Die Überprüfung, ob die Standards umgesetzt werden, geschieht durch ein Team, dessen Mitglieder von den drei Partnern Leistungsträger, Leistungserbringer und MDK gestellt werden. Das Prüfverfahren besteht aus einer Dokumentenprüfung und einer Überprüfung vor Ort. Bei der Dokumentenprüfung werden Dokumente und Aufzeichnungen wie das QMH, der Stellen- und Stellenbesetzungsplan, hausinterne Verfahrensanweisungen u. ä. auf Konformität mit den definierten Standards geprüft. Die Prüfung vor Ort verläuft in Form eines Audits, bei dem das Prüfteam in der Einrichtung Gespräche mit Führungskräften und Mitarbeitern führt, sich Abläufe demonstrieren lässt und ggf. Dokumente und Aufzeichnungen einsieht.
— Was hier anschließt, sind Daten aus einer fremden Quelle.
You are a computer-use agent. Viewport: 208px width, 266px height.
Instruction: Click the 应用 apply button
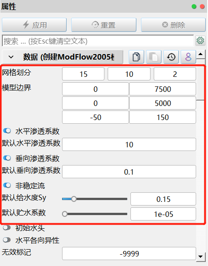[x=34, y=25]
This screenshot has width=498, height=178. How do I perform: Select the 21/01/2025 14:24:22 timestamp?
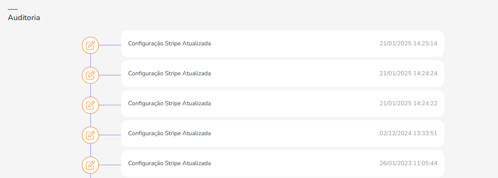pyautogui.click(x=408, y=104)
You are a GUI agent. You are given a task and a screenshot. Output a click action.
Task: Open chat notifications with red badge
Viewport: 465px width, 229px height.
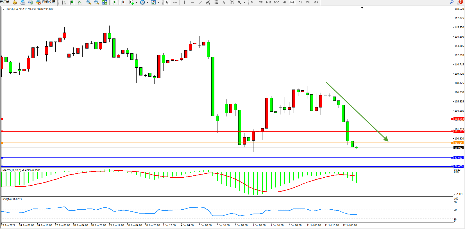click(459, 2)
Im Anschluss an das Audit wertet das Team seine Feststellungen und den Gesamteindruck und stellt Konformität oder Nichtkonformität mit den Anforderungen fest. Darüber hinaus gibt das Team der Einrichtung Verbesserungshinweise und vereinbart mit dem Einrichtungsleiter konkrete Maßnahmen. Der Auditleiter erstellt den Abschlussbericht und spricht eine Empfehlung aus, ob das Qualitätssiegel erteilt werden soll.
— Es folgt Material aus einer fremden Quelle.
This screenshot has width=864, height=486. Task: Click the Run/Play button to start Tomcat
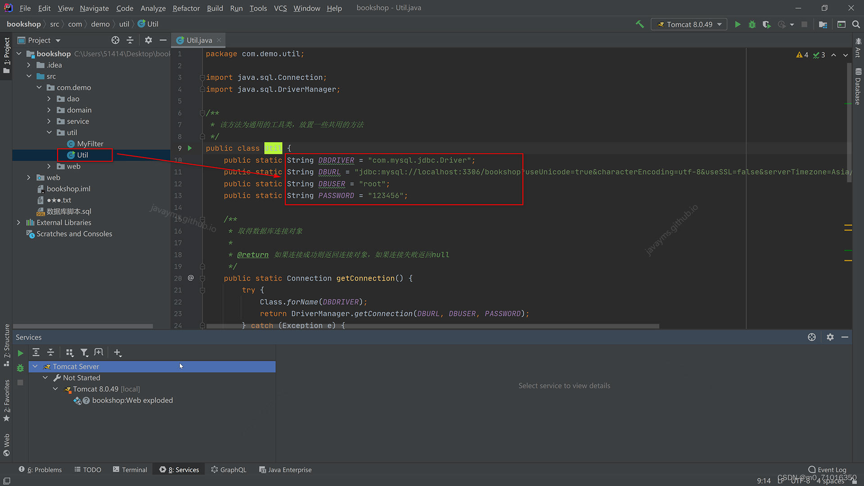738,24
Vergabe der Qualitätssiegel

Verantwortlich für die Definition der Standards, der Prüfkriterien und des Prüfverfahrens, für die Beauftragung der Auditteams und die Vergabe des Qualitätssiegels ist eine Kommission, die sich zu gleichen Teilen aus den Rehabilitationsträgern, der Arbeitsgemeinschaft der geriatrischen Rehabilitationseinrichtungen und dem MDK RLP zusammensetzt.
Die Kommission hat eine Geschäftsstelle mit der operativen Durchführung dieser Aufgaben und der Administration beauftragt. Die Geschäftsstelle, angesiedelt beim MDK Rheinland-Pfalz, koordiniert die Anfragen der Einrichtungen, den Einsatz der Auditteams, überwacht die Termine und schult die Mitglieder der Auditteams.
Entsprechend dem Vorschlag des Auditleiters in seinem Auditbericht erteilt die Kommission der geprüften Einrichtung das Qualitätssiegel für die Dauer von drei Jahren. Jährliche Überwachungsaudits unterstützen den kontinuierlichen Verbesserungsprozess. Stellt das Auditteam kritische Abweichungen fest (Missachtung wesentlicher Standards, Fehlen eines systematischen Management-Ansatzes bei der Reha-Planung/-Durchführung, fehlende Nutzung von Eva-Reha), so erhält die Einrichtung sechs Wochen Zeit diese zu beseitigen, um das Qualitätssiegel zu erhalten.